→ **Task instructions**
Arrange the lines from the line with "You are a computer-use agent. Screen" up to and including the line with "point(325,213)" as a numbered list, skipping any blank lines.

Text and element pointing items
(begin)
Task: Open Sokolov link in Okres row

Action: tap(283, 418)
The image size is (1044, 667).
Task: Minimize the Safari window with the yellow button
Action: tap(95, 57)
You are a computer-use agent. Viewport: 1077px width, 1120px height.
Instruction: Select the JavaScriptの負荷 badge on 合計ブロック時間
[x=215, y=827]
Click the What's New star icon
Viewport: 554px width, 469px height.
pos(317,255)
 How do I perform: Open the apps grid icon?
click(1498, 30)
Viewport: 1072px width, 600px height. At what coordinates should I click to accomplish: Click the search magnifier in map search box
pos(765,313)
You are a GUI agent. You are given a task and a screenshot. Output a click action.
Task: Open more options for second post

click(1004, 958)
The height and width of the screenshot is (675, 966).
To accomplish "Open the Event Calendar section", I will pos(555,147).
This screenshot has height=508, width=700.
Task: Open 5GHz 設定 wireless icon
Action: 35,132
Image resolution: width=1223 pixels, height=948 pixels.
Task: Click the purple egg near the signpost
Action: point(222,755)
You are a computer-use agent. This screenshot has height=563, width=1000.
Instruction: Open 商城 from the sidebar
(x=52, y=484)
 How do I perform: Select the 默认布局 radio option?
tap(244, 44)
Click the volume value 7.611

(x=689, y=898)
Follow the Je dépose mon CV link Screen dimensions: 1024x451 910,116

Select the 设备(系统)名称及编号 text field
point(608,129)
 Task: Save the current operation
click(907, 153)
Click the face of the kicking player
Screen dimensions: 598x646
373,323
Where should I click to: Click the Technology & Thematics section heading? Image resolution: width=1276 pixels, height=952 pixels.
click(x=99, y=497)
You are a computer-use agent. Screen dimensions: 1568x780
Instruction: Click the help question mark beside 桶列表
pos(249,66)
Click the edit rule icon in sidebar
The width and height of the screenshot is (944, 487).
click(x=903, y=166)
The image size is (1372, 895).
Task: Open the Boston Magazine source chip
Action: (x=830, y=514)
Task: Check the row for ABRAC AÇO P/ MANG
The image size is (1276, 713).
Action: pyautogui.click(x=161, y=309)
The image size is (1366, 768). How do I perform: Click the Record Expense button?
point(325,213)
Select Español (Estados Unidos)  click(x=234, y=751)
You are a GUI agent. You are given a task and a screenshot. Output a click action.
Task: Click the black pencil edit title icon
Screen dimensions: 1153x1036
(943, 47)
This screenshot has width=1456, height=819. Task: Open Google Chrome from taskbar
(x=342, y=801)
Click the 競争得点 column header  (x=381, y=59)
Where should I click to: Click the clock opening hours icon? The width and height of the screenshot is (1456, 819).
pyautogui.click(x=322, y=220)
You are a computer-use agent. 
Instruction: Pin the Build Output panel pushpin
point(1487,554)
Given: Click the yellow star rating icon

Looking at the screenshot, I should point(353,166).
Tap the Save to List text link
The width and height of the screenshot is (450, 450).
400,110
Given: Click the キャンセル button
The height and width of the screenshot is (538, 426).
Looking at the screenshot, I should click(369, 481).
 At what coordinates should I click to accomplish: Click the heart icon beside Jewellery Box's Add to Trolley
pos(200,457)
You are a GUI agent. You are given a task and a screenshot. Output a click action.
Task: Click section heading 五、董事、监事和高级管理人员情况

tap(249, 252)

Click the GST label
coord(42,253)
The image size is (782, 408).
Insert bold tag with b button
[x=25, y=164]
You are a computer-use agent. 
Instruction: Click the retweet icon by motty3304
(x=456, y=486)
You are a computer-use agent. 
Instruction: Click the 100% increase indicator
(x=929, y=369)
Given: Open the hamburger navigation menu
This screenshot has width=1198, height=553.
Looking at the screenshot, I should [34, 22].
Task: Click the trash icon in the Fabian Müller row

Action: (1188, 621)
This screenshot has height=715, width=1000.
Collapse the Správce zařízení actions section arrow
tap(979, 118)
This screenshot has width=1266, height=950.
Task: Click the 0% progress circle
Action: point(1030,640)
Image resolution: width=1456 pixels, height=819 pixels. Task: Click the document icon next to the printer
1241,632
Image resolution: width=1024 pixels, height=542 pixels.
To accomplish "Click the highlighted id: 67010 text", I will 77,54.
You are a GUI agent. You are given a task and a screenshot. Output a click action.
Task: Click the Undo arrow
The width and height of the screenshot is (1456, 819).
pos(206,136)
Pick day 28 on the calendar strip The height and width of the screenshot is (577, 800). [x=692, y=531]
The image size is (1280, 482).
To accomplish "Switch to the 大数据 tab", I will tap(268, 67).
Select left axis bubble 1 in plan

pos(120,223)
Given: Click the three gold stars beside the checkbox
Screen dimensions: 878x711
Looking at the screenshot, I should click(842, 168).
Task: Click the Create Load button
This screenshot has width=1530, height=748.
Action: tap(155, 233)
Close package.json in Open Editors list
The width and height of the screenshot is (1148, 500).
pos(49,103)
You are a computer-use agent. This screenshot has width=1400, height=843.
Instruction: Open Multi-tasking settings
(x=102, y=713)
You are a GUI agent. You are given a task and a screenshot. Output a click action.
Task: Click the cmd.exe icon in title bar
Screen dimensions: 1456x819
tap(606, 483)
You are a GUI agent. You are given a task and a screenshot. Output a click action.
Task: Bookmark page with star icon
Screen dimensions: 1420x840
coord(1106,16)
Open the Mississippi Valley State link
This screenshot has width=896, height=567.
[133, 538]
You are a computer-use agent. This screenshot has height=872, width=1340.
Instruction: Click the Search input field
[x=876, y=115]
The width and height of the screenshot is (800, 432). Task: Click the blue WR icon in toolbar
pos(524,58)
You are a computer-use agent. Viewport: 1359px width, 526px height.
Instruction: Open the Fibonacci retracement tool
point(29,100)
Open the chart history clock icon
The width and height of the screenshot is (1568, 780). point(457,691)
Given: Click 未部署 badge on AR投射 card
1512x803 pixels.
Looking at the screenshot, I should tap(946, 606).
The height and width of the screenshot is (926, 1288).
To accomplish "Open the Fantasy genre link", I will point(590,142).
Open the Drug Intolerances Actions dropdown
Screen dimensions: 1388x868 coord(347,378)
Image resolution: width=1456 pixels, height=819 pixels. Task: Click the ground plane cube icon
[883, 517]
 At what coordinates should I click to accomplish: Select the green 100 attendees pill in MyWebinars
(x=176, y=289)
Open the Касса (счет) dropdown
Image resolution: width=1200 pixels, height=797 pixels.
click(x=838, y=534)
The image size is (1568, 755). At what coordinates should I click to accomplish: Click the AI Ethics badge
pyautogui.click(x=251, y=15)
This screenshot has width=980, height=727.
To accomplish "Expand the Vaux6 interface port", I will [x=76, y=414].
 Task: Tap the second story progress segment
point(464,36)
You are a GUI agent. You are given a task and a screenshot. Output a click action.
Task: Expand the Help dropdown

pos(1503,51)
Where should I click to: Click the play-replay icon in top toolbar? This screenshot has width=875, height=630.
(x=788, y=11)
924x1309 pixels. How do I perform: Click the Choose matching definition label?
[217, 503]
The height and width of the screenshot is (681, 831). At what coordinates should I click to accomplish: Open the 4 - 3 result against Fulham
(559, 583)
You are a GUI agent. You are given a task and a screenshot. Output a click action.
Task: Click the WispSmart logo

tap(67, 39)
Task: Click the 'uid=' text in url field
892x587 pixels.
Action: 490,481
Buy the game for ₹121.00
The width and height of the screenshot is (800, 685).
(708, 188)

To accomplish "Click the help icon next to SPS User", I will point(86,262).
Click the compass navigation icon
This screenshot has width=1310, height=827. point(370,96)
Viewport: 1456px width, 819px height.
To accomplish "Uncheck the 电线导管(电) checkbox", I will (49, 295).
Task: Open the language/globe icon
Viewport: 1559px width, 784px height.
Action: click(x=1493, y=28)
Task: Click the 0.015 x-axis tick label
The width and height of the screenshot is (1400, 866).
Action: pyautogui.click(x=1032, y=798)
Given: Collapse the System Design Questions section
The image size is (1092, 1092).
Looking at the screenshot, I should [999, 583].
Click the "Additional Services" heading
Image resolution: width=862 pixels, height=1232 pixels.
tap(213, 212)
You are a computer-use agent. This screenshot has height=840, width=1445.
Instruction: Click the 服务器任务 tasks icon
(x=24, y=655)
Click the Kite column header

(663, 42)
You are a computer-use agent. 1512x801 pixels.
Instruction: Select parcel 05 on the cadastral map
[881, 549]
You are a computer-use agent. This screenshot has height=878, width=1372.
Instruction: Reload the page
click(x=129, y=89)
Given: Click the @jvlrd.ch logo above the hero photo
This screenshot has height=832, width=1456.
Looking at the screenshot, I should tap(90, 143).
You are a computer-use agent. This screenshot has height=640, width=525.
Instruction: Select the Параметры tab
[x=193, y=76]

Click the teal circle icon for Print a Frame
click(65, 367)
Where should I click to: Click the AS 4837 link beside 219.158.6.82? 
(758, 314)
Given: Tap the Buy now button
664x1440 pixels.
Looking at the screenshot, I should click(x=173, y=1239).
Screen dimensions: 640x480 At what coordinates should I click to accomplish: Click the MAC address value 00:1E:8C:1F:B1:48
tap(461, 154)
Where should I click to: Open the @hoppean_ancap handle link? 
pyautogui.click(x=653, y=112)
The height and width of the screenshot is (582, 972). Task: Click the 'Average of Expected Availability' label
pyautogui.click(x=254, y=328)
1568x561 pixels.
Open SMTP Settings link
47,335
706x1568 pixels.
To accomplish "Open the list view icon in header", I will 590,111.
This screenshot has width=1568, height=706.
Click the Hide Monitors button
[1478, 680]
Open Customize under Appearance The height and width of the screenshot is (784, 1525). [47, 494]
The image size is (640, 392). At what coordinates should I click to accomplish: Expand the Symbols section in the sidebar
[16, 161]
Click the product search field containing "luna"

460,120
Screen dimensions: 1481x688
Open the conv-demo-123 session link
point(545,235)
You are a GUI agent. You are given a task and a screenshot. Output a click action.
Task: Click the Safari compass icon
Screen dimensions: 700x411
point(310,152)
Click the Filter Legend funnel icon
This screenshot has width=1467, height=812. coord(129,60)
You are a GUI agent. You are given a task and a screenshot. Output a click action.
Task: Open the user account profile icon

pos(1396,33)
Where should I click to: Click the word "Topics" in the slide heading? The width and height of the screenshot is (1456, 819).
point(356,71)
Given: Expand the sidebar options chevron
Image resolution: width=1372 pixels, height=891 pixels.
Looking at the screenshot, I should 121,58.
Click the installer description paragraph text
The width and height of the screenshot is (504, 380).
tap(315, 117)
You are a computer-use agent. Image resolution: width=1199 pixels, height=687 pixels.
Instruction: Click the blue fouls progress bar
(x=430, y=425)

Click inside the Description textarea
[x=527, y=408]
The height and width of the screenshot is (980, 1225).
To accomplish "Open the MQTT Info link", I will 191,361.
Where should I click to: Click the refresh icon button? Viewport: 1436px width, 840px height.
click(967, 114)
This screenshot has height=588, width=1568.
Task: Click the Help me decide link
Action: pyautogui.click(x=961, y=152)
(end)
→ **Written solution**
1. You are a computer-use agent. Screen dimensions: 1568x780
2. Instruction: Click the help question mark beside 桶列表
3. pos(249,66)
4. Click the edit rule icon in sidebar
5. The width and height of the screenshot is (944, 487).
6. click(x=903, y=166)
7. The image size is (1372, 895).
8. Task: Open the Boston Magazine source chip
9. Action: (x=830, y=514)
10. Task: Check the row for ABRAC AÇO P/ MANG
11. The image size is (1276, 713).
12. Action: pyautogui.click(x=161, y=309)
13. The image size is (1366, 768). How do I perform: Click the Record Expense button?
14. point(325,213)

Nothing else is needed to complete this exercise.